KING COUNTY, Wash. — This story was originally published on MyNorthwest.com.
King County Executive Girmay Zahilay signed an executive order Tuesday to increase housing availability for the homeless.
Zahilay’s executive order establishes the Breaking the Cycle Initiative on homelessness.
“We need to end the cycle of crisis that sends vulnerable neighbors repeatedly through emergency rooms, jails, shelters, and back onto the streets without finding stability or recovery,” Zahilay said. “This executive order will take concrete steps to align partners, actions, and funding across the continuum to help more people rebuild their lives and create healthier, safer communities across King County.”

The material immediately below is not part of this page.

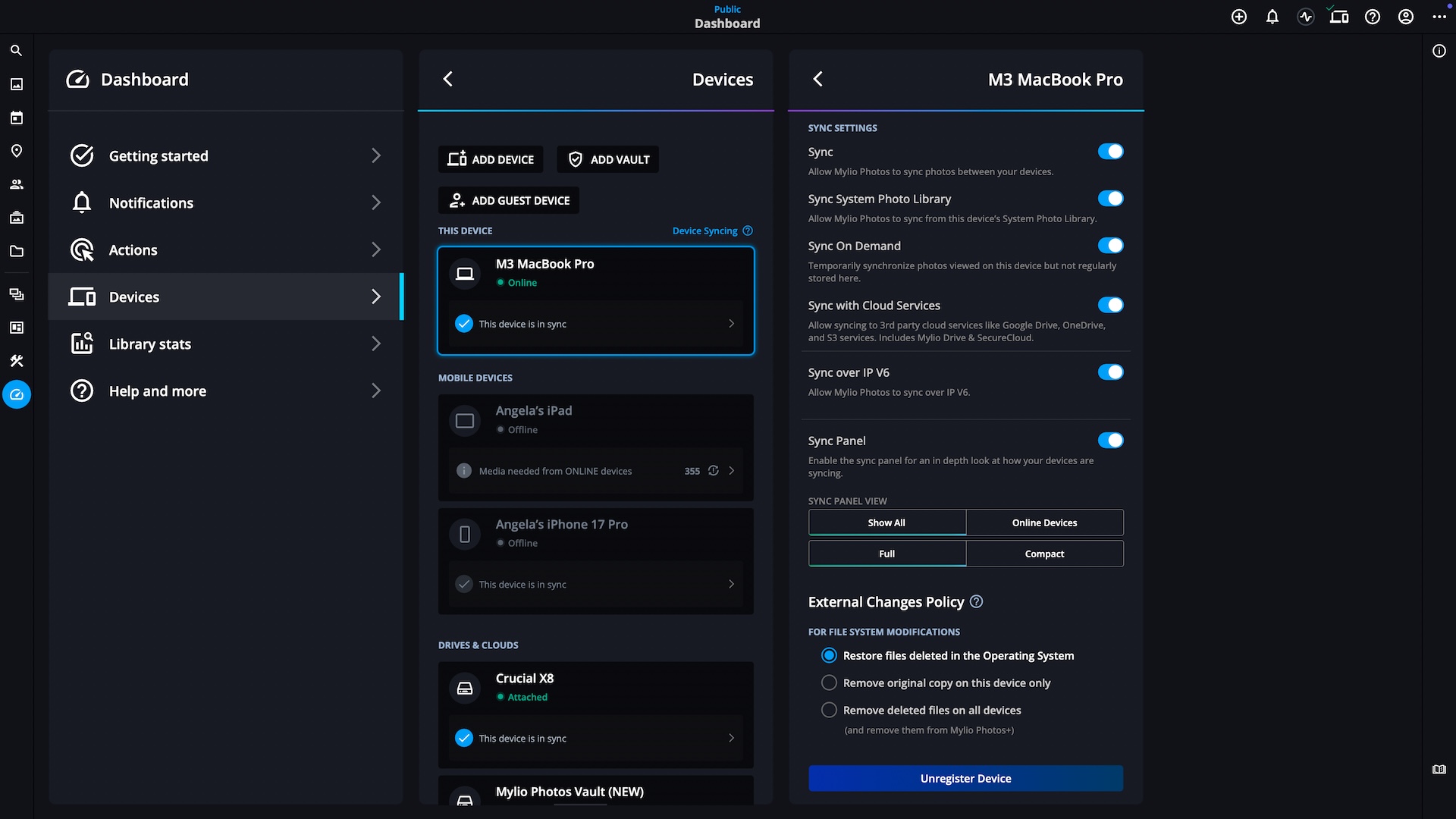Open the calendar view icon in sidebar
The image size is (1456, 819).
point(16,118)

Zahilay has big plans to end homelessness, and he’s setting his own time limit.
“We will open 500 new units of housing in the next 500 days. This will include emergency shelters, permanent supportive housing, and other options that connect people to the services they need to stay housed,” Zahilay said.
King County Councilmember Teresa Mosqueda backed Zahilay’s executive order, saying housing leads to stability.
“You can’t have stability, health, or healing without the basic necessity of a place to call home, and too many across our county are facing just that reality,” Mosqueda said. “Today’s executive order sets up King County and our partners to act, collaborate, and identify tools at our disposal to create the housing and shelter our communities need. Breaking cycles means building the supports and structures that lead to lasting stability.”
King County homelessness workgroup to span multiple departments
Zahilay said he will convene a cross-sector and intergovernmental Breaking the Cycle workgroup to further develop policy, structural, and funding recommendations to improve outcomes and coordination in the homelessness, addiction, behavioral health, and incarceration continuum.
The workgroup will include a representative from the Department of Community and Human Services (DCHS), Public Health – Seattle and King County, the King County Sheriff’s Office, the King County Prosecuting Attorney’s Office, the Department of Public Defense, the Department of Adult and Juvenile Detention, Jail Health Services, the Department of Local Services, and King County Information Technology.
Zahilay said the county will look at unused county-owned properties that can be converted into affordable housing and emergency shelters. And, the plan comes with a first-ever countywide levy on homelessness. Zahilay admitted that part of his plan may not be popular, but he said it’s necessary.
“We know there are tradeoffs here, but we absolutely have to have a commitment to the people who are most vulnerable in our community,” he said.
Zahilay added that the plan reflects the urgency of the homelessness crisis in King County and its place atop his list of priorities.